*** Input material Section Begins ***

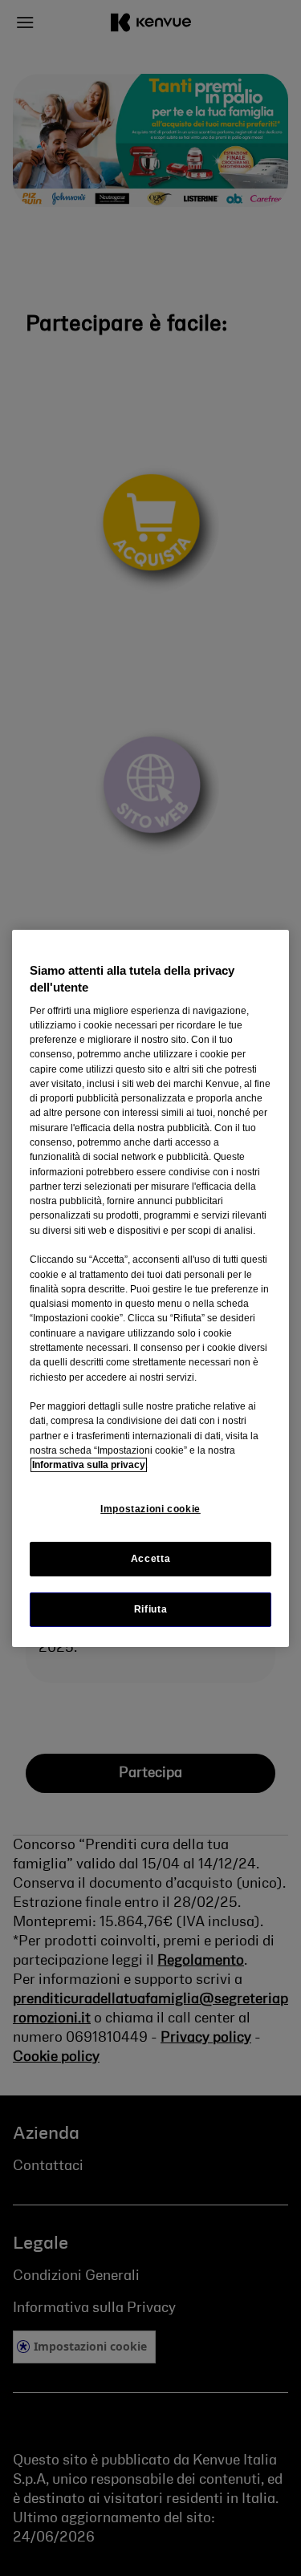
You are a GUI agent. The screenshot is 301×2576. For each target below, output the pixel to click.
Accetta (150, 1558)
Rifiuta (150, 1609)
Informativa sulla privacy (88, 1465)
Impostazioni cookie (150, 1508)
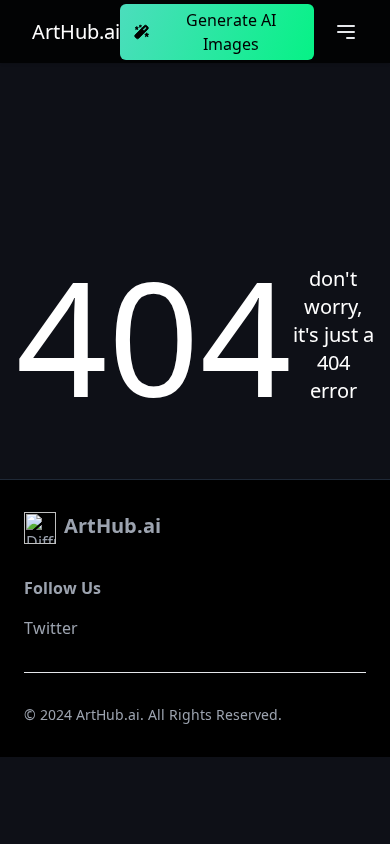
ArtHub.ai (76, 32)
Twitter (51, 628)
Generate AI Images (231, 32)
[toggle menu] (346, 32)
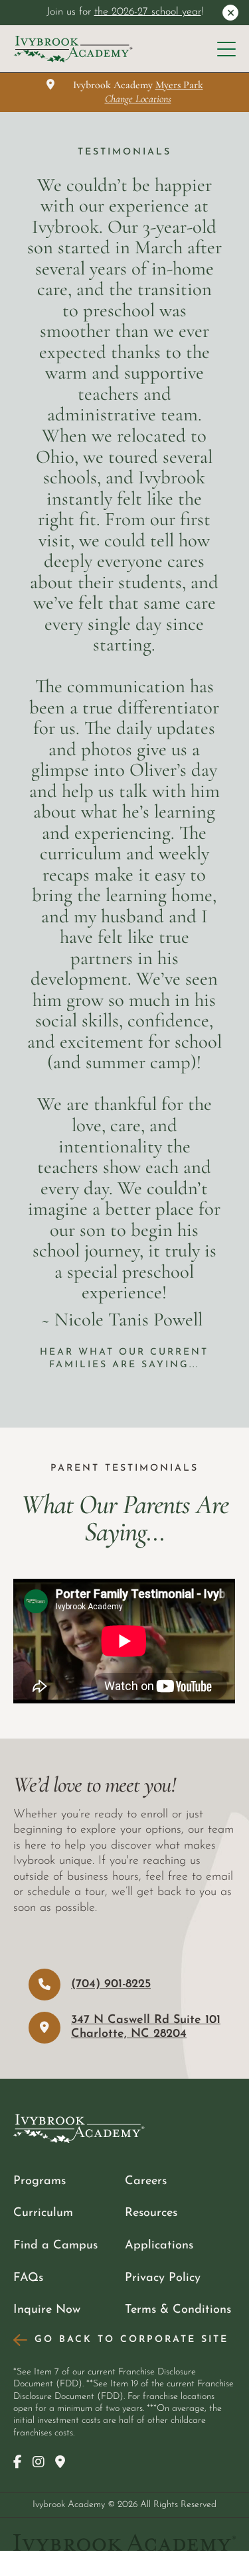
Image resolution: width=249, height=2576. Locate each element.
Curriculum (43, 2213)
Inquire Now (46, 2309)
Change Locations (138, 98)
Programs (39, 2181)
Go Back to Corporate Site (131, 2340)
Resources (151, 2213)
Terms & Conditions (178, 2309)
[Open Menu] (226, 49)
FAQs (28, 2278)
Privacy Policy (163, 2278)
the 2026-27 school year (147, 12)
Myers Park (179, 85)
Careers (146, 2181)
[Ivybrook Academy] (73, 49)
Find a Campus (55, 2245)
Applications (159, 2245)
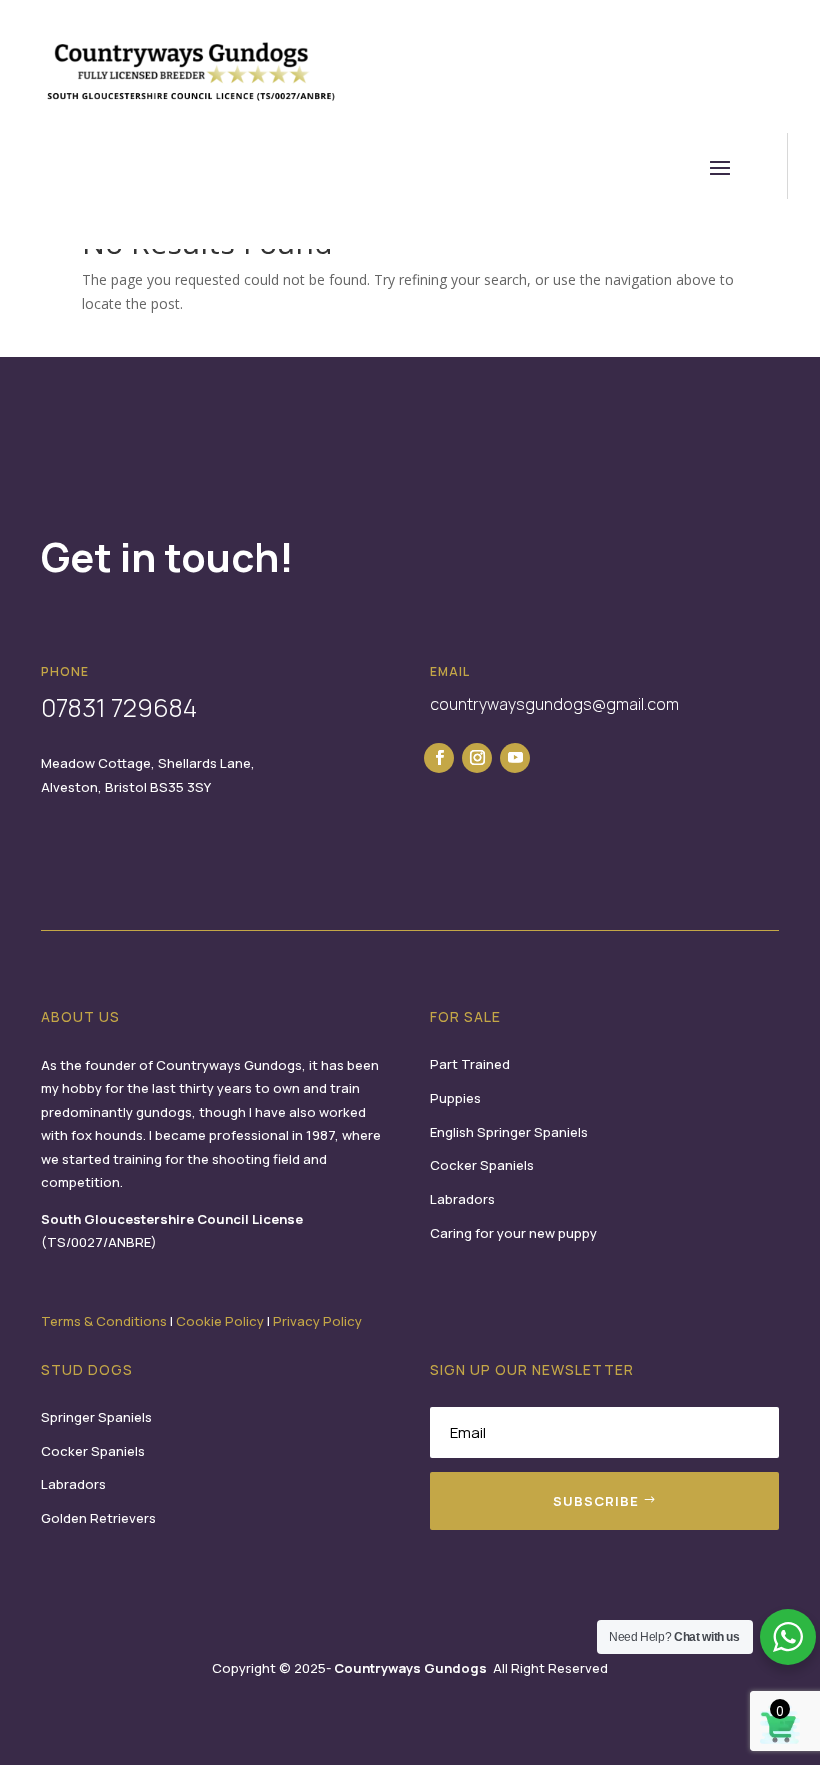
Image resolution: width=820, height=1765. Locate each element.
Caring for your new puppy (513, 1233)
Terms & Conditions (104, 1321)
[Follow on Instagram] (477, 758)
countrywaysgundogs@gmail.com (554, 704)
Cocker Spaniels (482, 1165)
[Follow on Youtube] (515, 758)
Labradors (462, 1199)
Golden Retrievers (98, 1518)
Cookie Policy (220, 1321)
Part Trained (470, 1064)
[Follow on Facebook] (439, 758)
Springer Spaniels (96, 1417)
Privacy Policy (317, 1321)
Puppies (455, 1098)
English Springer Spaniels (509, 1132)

*** Input material Section Ends ***

Count up the lines in the records that contain the word "width" and reply with that figure only.

Answer section =>
2